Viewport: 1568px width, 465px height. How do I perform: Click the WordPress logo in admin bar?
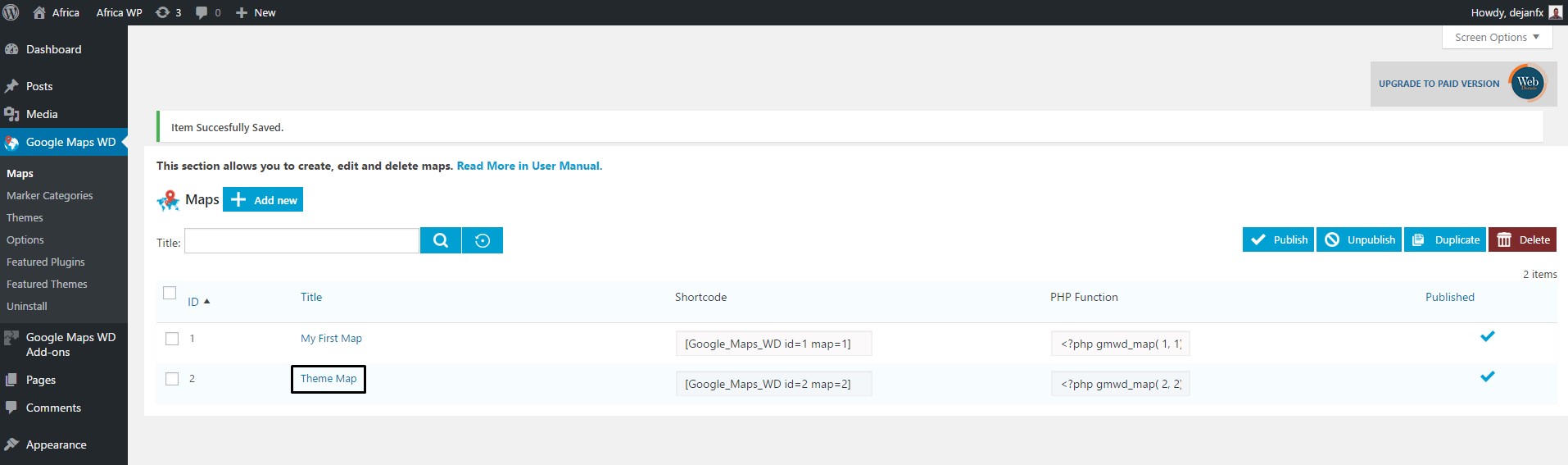[11, 12]
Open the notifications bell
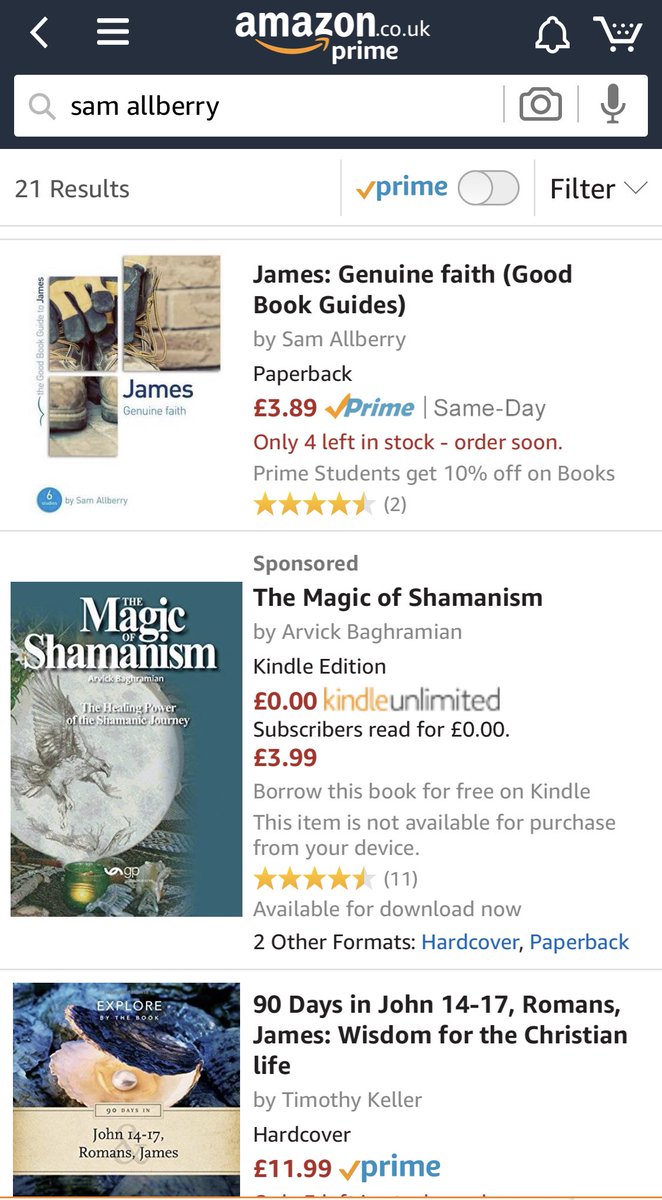 pos(552,34)
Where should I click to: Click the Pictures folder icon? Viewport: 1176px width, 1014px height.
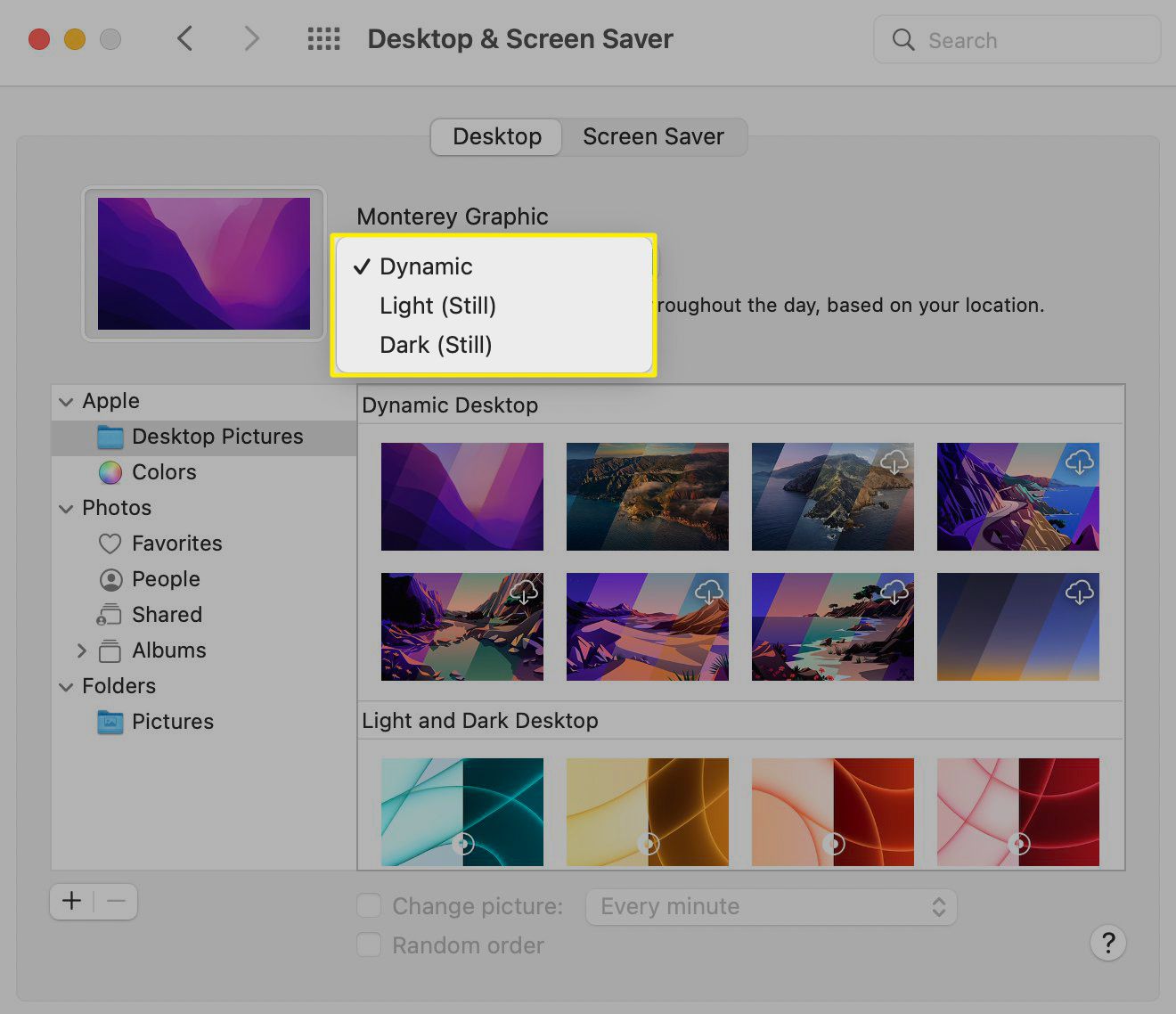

> WORK TO COMPLETE
Copy the material above exactly and drop the pictures.

> ANSWER TO THIS PROBLEM
Viewport: 1568px width, 465px height. How do I perform: Click the WordPress logo in admin bar?
[11, 12]
Open the notifications bell
 pos(552,34)
Where should I click to: Click the Pictures folder icon? Viewport: 1176px width, 1014px height.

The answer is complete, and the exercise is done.